§ About this exercise
Write out every line below that contains "Collapse".

* * *

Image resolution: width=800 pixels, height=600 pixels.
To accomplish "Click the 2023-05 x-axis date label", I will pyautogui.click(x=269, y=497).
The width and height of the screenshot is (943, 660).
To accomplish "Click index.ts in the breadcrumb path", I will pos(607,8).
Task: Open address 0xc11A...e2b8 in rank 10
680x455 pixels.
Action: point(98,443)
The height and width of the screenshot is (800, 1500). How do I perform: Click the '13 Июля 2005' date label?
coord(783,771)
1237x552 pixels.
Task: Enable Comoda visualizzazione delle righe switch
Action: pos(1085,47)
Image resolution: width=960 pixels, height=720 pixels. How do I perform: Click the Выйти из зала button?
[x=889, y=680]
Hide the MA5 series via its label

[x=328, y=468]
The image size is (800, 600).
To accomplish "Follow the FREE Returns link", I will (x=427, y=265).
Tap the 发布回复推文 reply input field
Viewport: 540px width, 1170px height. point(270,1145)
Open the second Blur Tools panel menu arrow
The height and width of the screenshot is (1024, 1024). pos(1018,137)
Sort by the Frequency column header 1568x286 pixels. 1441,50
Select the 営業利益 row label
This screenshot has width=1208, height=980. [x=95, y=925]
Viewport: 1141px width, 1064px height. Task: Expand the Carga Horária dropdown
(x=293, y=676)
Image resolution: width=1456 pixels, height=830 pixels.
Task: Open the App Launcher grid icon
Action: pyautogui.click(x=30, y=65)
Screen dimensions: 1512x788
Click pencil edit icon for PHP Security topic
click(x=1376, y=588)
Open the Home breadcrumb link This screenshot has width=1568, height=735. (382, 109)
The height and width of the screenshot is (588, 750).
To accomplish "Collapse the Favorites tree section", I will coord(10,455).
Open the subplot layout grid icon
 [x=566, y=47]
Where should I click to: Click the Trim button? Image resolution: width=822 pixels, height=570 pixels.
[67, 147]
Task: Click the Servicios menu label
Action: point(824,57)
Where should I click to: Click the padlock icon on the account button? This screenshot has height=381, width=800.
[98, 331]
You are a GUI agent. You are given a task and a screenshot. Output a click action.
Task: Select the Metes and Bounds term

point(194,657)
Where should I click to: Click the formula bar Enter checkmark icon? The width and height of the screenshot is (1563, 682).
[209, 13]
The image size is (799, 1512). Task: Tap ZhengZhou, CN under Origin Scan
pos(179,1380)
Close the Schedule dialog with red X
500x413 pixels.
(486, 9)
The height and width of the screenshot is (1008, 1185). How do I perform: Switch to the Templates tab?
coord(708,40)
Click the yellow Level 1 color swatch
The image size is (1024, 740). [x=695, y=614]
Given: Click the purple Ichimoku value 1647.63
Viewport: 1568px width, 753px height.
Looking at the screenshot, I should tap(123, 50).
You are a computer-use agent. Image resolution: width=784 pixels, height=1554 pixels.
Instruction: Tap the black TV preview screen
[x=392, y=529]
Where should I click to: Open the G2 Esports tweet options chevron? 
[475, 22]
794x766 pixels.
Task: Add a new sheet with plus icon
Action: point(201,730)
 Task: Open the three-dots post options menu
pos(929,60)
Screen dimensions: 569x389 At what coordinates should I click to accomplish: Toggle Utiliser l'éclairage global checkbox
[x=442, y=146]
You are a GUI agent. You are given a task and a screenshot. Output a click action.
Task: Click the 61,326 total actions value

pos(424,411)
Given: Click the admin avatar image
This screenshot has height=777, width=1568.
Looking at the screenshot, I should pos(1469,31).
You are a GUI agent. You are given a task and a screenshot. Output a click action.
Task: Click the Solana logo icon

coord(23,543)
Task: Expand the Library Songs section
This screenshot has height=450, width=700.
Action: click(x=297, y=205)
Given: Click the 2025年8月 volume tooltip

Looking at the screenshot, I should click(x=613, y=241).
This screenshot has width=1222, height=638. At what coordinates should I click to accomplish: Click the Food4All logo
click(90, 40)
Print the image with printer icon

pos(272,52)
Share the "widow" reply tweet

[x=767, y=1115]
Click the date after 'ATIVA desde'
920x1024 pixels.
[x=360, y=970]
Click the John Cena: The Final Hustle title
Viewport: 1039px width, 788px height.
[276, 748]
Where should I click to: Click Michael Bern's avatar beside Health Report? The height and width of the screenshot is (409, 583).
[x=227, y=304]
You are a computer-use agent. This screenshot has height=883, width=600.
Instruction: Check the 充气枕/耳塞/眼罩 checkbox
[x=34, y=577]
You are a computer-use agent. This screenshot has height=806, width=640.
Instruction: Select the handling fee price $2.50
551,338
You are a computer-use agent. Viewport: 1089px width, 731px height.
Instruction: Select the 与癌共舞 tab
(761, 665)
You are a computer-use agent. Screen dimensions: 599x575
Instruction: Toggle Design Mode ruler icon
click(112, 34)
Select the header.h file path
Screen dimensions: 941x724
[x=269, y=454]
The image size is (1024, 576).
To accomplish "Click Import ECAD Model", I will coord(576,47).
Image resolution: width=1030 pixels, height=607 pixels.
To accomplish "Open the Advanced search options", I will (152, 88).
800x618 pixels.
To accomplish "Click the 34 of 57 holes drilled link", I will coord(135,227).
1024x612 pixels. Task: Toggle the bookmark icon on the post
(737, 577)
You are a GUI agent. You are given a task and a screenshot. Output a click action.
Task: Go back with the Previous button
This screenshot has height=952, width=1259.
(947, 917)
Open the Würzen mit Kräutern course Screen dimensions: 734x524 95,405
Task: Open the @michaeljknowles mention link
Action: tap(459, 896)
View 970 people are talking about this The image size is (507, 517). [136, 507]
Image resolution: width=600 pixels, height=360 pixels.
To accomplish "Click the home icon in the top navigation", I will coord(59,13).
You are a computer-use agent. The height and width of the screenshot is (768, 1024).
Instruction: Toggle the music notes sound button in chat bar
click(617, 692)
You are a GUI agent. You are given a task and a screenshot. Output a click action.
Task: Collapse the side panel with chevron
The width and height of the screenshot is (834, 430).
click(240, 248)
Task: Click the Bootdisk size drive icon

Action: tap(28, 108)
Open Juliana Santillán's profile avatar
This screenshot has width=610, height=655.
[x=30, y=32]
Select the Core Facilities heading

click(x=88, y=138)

* * *

§ Written answer
To accomplish "Collapse the Favorites tree section", I will coord(10,455).
Task: Collapse the side panel with chevron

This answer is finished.